Records excerpted from a collection:
————

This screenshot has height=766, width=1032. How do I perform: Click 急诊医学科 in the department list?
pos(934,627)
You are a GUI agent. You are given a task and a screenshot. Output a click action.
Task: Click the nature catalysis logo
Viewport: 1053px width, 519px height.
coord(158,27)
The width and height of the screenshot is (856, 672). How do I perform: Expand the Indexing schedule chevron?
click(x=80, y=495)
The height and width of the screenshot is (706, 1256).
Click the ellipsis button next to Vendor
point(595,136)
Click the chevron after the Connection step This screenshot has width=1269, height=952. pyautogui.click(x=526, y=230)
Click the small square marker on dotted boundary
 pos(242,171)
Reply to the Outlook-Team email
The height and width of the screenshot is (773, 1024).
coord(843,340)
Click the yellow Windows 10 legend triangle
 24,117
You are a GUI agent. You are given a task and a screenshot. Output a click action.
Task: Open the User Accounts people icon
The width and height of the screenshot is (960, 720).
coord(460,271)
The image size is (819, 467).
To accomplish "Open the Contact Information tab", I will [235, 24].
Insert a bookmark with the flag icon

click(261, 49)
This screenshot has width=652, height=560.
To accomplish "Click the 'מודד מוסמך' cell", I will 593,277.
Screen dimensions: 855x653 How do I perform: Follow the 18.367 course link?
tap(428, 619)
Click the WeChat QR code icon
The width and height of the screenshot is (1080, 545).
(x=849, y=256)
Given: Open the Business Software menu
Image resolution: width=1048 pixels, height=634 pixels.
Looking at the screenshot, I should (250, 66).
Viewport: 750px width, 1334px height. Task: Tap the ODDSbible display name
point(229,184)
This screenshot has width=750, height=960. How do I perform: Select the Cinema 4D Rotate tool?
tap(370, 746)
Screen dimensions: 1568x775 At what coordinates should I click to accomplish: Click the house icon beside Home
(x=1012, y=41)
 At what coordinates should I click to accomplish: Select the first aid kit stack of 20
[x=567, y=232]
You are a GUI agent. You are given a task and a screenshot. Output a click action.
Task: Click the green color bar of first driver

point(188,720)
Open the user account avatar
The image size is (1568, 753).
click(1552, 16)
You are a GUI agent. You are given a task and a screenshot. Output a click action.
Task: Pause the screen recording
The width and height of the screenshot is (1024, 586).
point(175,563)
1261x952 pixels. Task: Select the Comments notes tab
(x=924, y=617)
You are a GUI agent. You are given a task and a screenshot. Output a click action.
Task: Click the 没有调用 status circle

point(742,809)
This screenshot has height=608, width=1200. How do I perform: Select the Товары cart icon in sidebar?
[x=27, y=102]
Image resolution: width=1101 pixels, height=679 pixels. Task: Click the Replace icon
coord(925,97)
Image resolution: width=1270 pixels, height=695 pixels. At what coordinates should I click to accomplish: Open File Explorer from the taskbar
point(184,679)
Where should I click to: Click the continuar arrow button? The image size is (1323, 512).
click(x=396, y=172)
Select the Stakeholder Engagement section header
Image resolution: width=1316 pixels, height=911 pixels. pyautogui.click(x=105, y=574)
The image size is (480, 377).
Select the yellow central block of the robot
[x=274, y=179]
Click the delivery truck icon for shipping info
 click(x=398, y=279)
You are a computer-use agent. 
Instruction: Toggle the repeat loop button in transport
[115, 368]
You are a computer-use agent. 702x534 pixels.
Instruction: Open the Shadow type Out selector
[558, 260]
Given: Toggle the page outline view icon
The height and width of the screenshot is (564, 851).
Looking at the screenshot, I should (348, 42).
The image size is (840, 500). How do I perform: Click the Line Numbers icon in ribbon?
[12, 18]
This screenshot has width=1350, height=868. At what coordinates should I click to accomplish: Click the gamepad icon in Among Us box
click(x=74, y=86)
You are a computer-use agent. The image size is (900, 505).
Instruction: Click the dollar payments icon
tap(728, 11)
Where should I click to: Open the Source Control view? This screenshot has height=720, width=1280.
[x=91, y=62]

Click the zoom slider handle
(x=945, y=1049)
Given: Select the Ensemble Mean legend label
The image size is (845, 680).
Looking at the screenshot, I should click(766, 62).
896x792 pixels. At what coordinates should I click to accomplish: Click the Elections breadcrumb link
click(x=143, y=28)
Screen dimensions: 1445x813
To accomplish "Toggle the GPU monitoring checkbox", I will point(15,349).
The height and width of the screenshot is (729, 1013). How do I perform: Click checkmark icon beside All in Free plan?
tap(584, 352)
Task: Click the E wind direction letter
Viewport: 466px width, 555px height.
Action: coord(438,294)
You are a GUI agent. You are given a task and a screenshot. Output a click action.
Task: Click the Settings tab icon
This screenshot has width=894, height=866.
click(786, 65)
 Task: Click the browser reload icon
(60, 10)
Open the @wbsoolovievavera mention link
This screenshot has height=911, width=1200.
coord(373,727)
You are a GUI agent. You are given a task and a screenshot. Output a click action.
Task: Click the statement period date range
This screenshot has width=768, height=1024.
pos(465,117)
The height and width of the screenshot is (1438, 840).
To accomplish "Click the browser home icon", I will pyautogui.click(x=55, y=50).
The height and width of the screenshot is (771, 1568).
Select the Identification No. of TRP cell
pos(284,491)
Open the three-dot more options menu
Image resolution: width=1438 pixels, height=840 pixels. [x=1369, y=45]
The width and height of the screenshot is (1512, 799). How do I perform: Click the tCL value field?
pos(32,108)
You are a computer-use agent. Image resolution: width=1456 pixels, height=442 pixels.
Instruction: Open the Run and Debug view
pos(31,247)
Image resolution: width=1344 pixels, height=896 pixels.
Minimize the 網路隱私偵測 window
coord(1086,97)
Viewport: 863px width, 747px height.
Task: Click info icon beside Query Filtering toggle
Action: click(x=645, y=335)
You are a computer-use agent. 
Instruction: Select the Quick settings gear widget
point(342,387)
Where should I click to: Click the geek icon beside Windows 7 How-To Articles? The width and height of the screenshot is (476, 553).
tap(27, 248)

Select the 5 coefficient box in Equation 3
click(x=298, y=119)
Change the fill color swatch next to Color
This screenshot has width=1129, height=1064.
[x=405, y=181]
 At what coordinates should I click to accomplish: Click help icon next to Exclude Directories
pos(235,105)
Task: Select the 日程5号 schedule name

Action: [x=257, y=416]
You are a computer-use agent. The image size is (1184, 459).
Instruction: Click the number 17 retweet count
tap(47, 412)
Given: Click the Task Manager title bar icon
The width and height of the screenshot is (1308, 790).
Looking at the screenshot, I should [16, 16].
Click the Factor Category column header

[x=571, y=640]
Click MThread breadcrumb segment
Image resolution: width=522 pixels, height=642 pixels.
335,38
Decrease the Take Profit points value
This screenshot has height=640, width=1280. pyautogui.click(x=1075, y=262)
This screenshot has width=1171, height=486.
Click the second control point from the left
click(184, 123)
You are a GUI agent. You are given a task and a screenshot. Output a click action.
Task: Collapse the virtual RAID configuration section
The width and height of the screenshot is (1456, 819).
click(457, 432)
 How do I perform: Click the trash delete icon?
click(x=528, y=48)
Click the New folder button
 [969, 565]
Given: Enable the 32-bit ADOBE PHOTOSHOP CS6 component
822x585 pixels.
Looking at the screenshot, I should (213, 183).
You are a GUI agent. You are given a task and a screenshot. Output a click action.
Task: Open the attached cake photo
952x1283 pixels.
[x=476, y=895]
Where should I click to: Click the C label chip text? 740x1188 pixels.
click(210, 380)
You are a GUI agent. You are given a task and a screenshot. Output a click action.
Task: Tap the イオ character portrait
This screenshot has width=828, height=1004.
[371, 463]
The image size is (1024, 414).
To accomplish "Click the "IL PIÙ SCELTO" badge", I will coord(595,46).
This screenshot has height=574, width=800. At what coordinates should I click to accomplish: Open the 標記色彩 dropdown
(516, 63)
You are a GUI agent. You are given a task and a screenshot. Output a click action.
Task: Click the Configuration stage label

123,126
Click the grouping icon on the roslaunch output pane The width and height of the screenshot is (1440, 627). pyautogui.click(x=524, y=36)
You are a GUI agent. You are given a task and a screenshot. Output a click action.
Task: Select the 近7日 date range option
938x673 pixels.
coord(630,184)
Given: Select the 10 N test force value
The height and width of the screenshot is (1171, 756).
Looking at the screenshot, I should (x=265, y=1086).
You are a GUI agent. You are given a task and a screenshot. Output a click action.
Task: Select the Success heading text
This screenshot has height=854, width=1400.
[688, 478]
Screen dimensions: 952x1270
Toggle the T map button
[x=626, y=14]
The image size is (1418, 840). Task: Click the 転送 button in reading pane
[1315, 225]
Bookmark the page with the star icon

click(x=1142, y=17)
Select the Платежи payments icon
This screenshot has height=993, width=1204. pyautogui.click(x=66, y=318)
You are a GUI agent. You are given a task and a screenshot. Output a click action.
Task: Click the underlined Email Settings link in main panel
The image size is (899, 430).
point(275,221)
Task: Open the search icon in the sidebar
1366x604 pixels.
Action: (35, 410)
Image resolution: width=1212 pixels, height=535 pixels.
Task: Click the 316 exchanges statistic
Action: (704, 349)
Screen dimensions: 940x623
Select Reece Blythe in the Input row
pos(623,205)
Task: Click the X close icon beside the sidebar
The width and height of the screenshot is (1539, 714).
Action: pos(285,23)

————

Start at the first line of the entries and stop at the line with "Task: Click the nature catalysis logo". Retype each of those lines exactly, both ends included.

This screenshot has height=766, width=1032. How do I perform: Click 急诊医学科 in the department list?
pos(934,627)
You are a GUI agent. You are given a task and a screenshot. Output a click action.
Task: Click the nature catalysis logo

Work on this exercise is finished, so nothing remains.